1. Find the tangent vector

Dear MHF members,

I have the following problem.

Problem. Let the curve (ellipse) $\alpha$ be the intersection of the surfaces $x^{2}+2y^{2}+4z^{2}=10$ and $x-2y=0$. Find the tangent vector of $\alpha$ at the point $(2,1,-1)$.

I was just trying to find the direction of the tangent vector. I tried to find it by using the cross product of the gradients of the surfaces at the given point (as this vector should be in the same direction with the tangent vector), and get the result $(-16,-8,-12)$. But when I try to solve it by using the derivative of the parametric form of the curve at the given point, I get a different result, which is $(2\sqrt{2/3},\sqrt{2/3},\sqrt{3/2})$. Up to me, both of these results should be the same direction. Please help me.

Thanks a lot.
bkarpuz

2. Re: Find the tangent vector

Originally Posted by bkarpuz
Dear MHF members,

I have the following problem.

Problem. Let the curve (ellipse) $\alpha$ be the intersection of the surfaces $x^{2}+2y^{2}+4z^{2}=10$ and $x-2y=0$. Find the tangent vector of $\alpha$ at the point $(2,1,-1)$.
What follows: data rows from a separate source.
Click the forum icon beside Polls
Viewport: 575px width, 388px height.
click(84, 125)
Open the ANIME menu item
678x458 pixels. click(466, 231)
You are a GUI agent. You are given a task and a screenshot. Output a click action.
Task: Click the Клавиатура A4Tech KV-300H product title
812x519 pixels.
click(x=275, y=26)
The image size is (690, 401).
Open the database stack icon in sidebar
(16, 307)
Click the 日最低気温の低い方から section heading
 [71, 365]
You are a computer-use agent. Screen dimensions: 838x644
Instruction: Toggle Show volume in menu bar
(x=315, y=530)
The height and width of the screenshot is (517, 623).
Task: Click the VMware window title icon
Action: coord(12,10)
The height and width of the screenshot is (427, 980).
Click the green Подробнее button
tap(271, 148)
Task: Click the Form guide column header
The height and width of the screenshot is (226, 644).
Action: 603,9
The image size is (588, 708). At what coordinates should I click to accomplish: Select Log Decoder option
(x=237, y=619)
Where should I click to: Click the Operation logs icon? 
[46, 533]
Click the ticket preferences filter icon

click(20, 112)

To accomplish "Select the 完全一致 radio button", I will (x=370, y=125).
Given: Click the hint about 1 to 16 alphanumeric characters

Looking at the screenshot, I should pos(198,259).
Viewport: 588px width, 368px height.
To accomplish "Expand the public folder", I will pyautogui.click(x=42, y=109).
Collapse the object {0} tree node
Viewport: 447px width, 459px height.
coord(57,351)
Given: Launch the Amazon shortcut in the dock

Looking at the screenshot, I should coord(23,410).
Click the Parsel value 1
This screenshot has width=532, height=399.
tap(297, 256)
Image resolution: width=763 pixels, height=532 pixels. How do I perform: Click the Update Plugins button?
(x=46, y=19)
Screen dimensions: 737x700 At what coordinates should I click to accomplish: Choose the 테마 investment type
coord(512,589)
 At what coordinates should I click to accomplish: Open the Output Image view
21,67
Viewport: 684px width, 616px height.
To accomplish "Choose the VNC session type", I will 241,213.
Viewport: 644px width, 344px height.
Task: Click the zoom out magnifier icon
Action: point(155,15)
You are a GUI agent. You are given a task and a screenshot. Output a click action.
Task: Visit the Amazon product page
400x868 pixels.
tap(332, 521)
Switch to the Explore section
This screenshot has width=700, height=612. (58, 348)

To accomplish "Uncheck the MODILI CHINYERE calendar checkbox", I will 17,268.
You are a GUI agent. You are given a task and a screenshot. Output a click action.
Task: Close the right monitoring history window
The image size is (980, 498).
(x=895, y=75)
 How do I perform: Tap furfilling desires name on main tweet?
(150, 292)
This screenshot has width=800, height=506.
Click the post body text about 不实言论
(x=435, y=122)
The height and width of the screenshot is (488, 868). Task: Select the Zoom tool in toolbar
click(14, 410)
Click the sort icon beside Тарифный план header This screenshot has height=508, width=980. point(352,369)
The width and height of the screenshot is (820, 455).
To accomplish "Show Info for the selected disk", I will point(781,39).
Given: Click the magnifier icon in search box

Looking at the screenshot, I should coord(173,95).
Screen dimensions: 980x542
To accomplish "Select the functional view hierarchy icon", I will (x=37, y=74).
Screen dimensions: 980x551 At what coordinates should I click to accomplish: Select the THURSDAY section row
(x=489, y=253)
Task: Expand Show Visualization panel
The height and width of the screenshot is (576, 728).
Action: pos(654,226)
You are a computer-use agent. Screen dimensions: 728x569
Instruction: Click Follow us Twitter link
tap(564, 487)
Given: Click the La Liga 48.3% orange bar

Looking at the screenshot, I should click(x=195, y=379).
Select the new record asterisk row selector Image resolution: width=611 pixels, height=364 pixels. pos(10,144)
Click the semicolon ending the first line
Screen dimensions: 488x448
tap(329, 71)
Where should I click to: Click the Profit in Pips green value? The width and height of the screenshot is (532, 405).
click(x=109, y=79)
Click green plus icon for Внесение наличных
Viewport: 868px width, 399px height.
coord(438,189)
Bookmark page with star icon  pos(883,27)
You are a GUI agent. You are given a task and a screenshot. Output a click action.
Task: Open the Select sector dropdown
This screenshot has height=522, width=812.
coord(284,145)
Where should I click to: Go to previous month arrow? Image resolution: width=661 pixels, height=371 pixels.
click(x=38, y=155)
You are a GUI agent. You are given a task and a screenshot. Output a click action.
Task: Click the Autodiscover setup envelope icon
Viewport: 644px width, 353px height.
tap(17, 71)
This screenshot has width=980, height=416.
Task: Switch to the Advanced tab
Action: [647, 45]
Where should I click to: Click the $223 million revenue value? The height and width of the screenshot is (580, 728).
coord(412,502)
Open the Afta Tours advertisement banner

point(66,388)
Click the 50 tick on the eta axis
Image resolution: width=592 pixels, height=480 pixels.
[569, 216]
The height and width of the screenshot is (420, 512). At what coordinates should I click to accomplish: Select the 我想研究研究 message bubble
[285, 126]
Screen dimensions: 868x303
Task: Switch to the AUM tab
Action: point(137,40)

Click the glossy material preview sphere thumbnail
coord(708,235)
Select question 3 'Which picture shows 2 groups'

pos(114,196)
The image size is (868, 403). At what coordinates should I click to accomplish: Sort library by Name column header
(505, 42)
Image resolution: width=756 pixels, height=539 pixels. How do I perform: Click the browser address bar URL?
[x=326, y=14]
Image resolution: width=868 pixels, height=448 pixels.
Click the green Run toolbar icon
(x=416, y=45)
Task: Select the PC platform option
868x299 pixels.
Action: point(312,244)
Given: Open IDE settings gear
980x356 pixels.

I was just trying to find the direction of the tangent vector. I tried to find it by using the cross product of the gradients of the surfaces at the given point (as this vector should be in the same direction with the tangent vector), and get the result $(-16,-8,-12)$. But when I try to solve it by using the derivative of the parametric form of the curve at the given point, I get a different result, which is $(2\sqrt{2/3},\sqrt{2/3},\sqrt{3/2})$. Up to me, both of these results should be the same. Please help me.

Thanks a lot.
bkarpuz
1. Both vectors are collinear:

Since $\frac23 \cdot \frac94 = \frac32$ you can re-write $\sqrt{\frac32}=\sqrt{\frac23 \cdot \frac94} = \frac32 \cdot \sqrt{\frac23}$

2. Extract the factor (-8) from the 1st vector. You'll get: $\langle 2,1,\frac32 \rangle$

Extract the factor $\sqrt{\frac23}$ from the 2nd vector and you'll get: $\langle 2,1,\frac32 \rangle$

Thus both vectors have the same direction.

3. Re: Find the tangent vector

Originally Posted by earboth
1. Both vectors are collinear:

Since $\frac23 \cdot \frac94 = \frac32$ you can re-write $\sqrt{\frac32}=\sqrt{\frac23 \cdot \frac94} = \frac32 \cdot \sqrt{\frac23}$

2. Extract the factor (-8) from the 1st vector. You'll get: $\langle 2,1,\frac32 \rangle$

Extract the factor $\sqrt{\frac23}$ from the 2nd vector and you'll get: $\langle 2,1,\frac32 \rangle$

Thus both vectors have the same direction.
Thank you earboth, so my result is right. The book says $(2,3,3)$ for the answer. But it is obviously wrong.